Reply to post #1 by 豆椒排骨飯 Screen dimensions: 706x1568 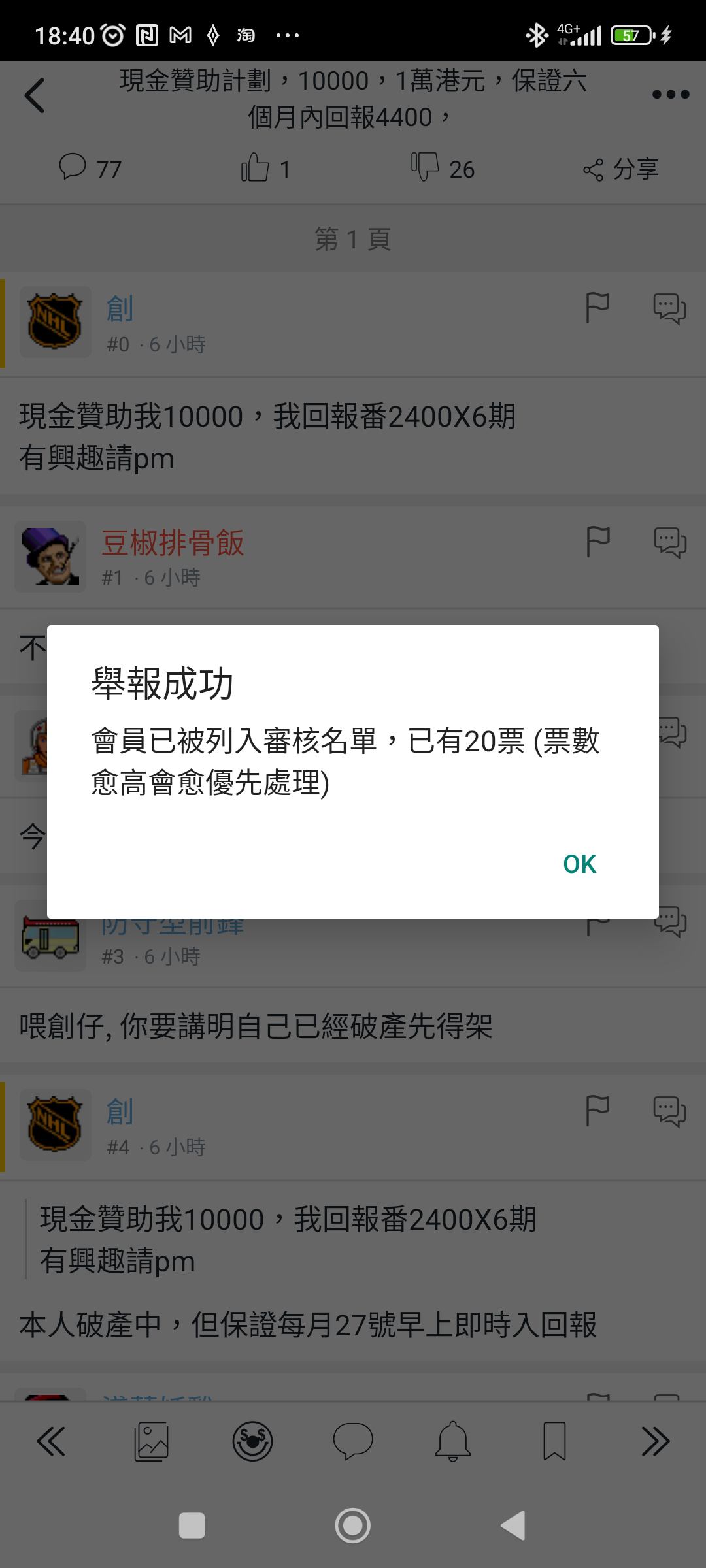click(x=670, y=542)
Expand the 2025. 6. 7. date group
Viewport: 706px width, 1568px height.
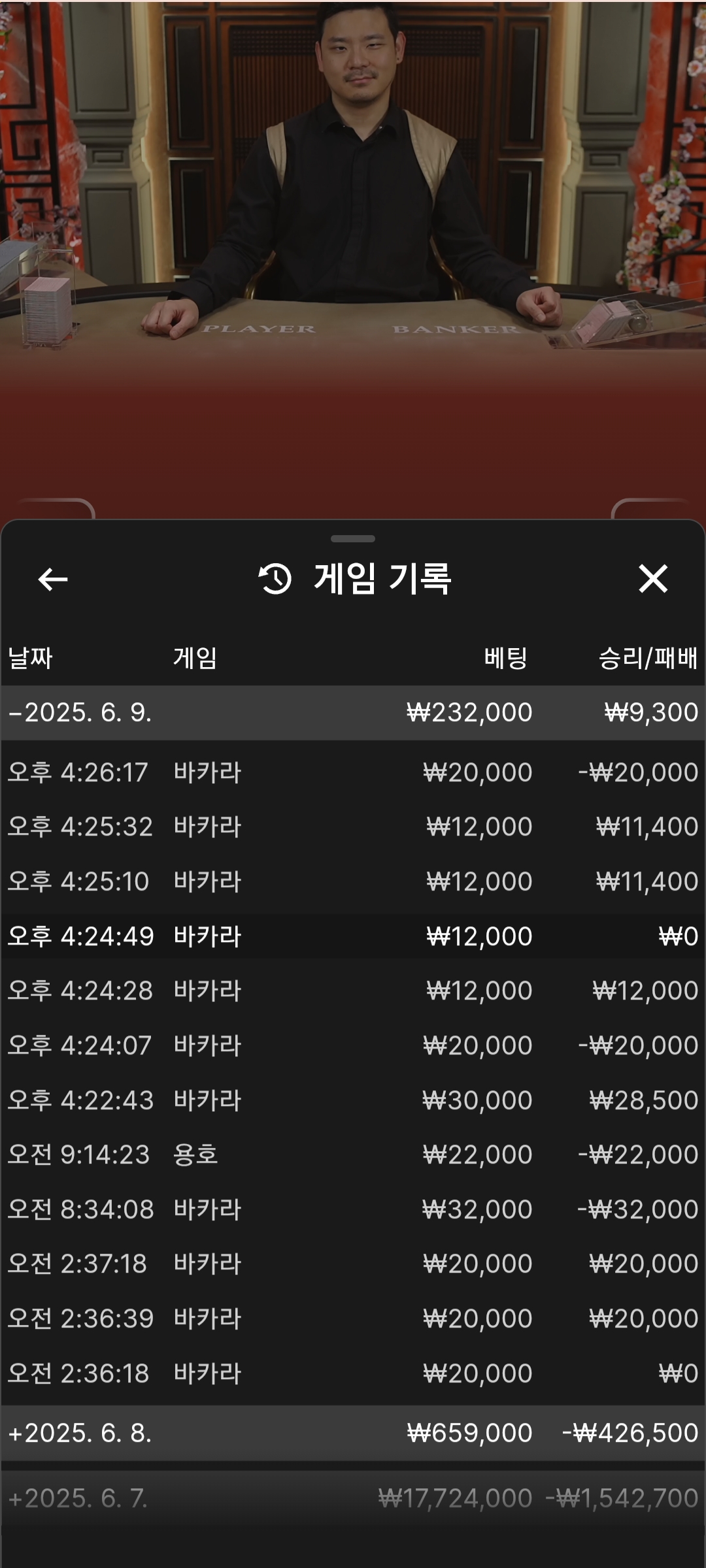point(78,1498)
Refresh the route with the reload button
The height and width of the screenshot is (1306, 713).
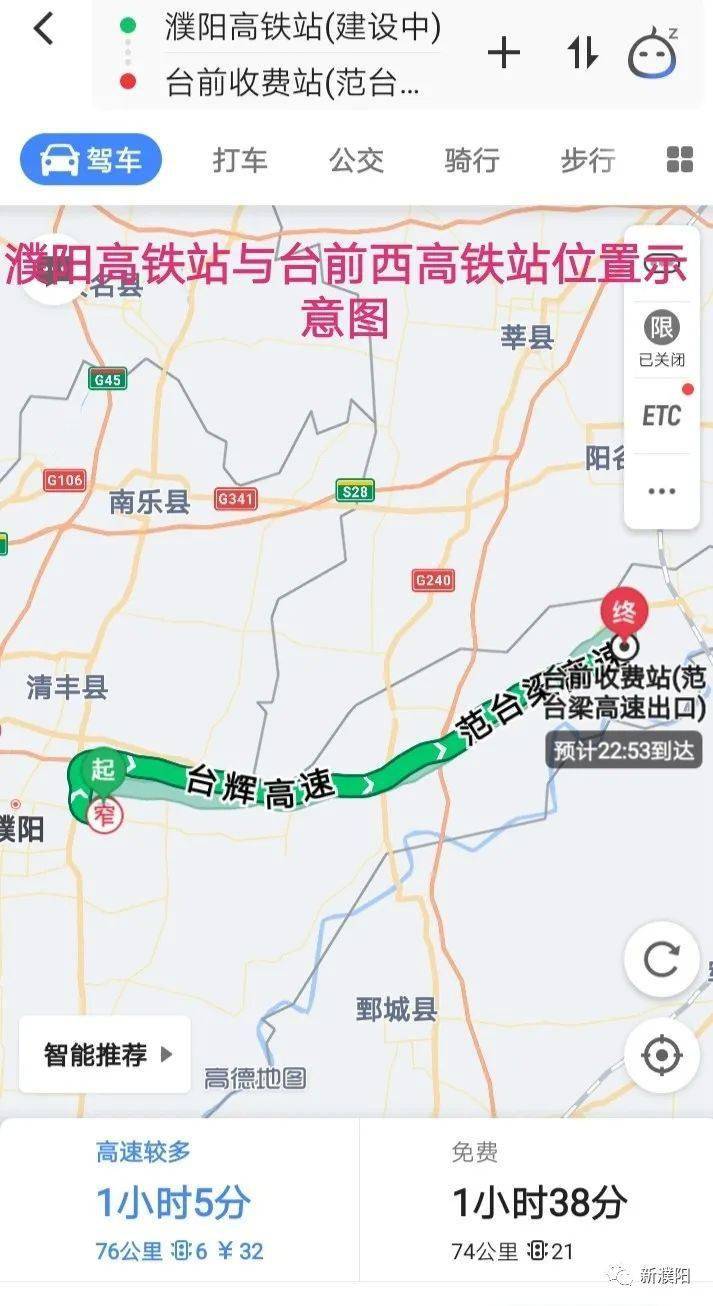pos(661,960)
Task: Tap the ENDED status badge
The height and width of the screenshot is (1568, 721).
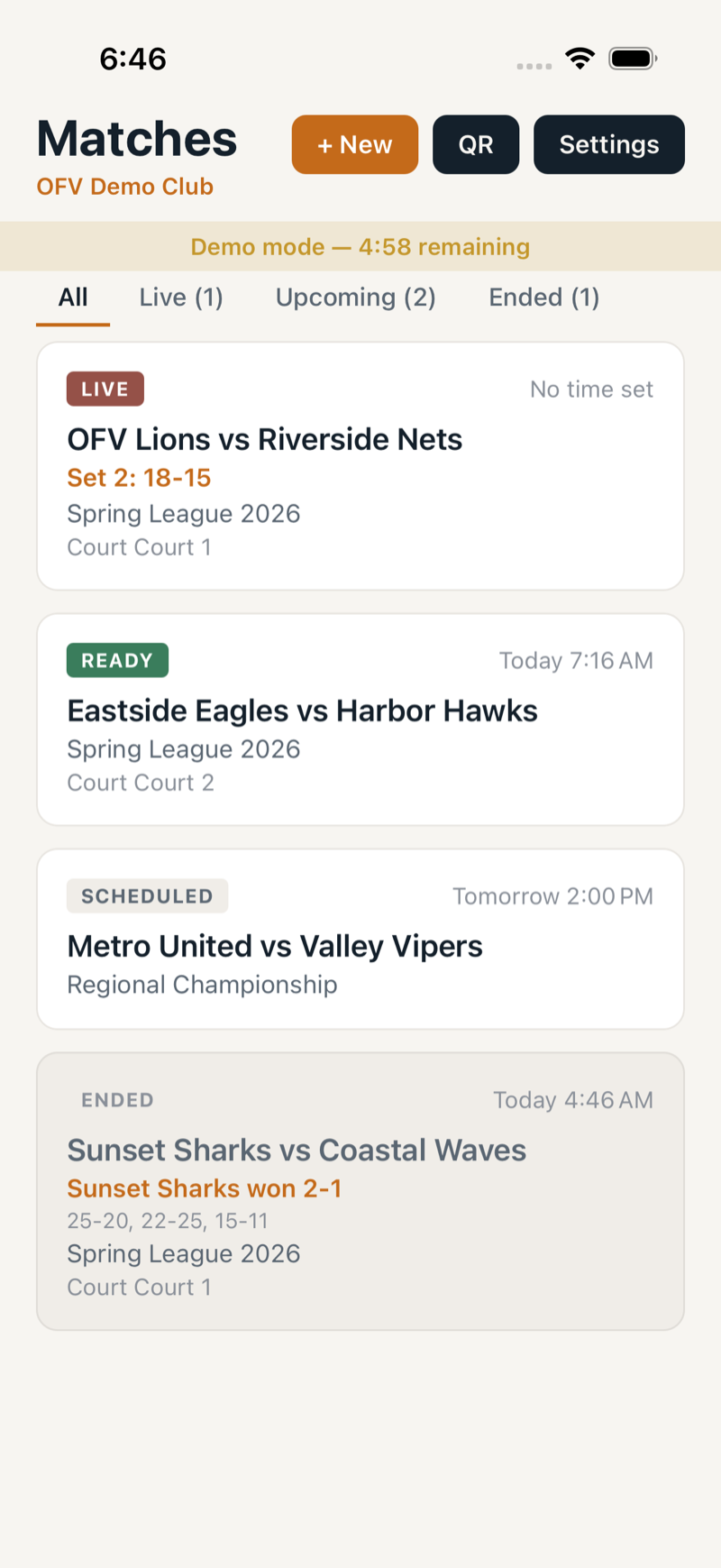Action: [117, 1099]
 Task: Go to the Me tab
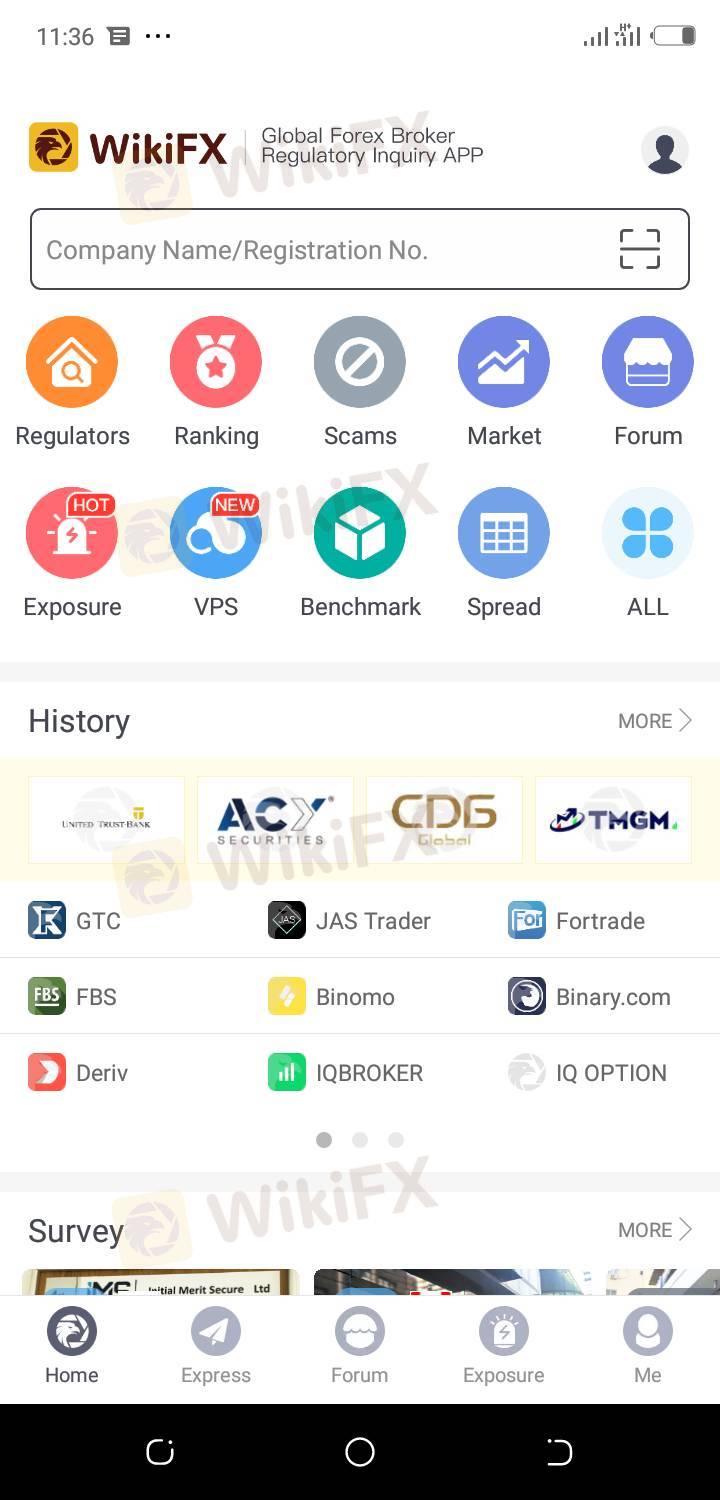coord(648,1346)

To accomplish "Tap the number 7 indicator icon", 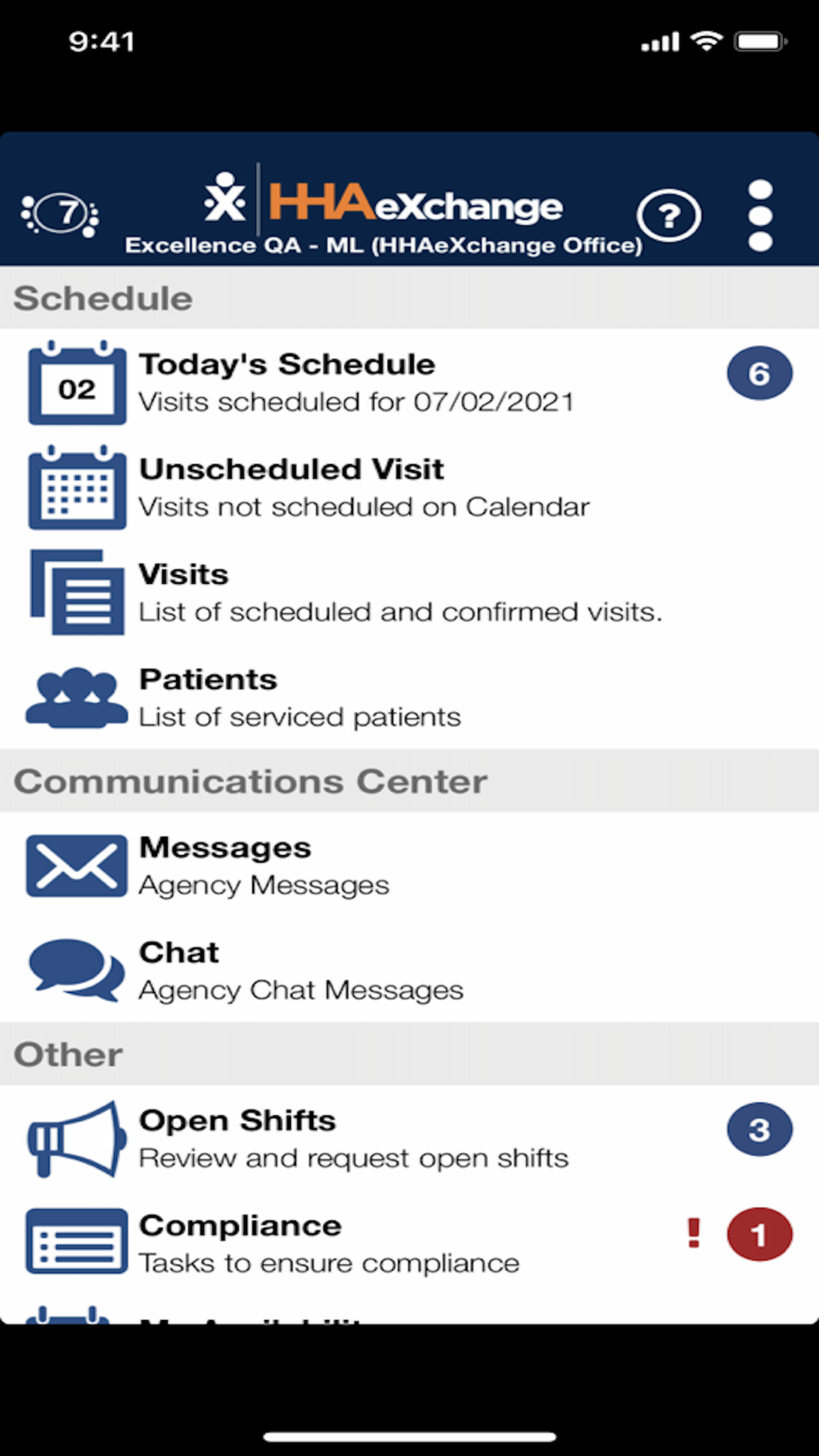I will [60, 215].
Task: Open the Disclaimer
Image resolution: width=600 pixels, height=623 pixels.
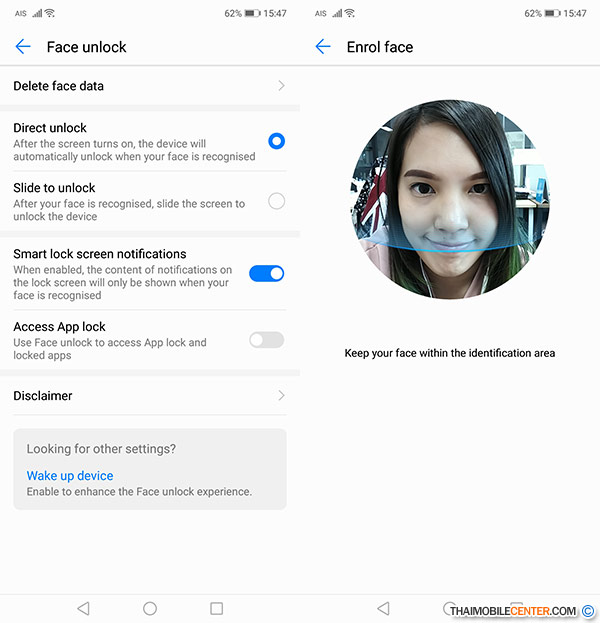Action: coord(150,396)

───

Count the lines of the records that contain the word "width". Reply with the number alone.

4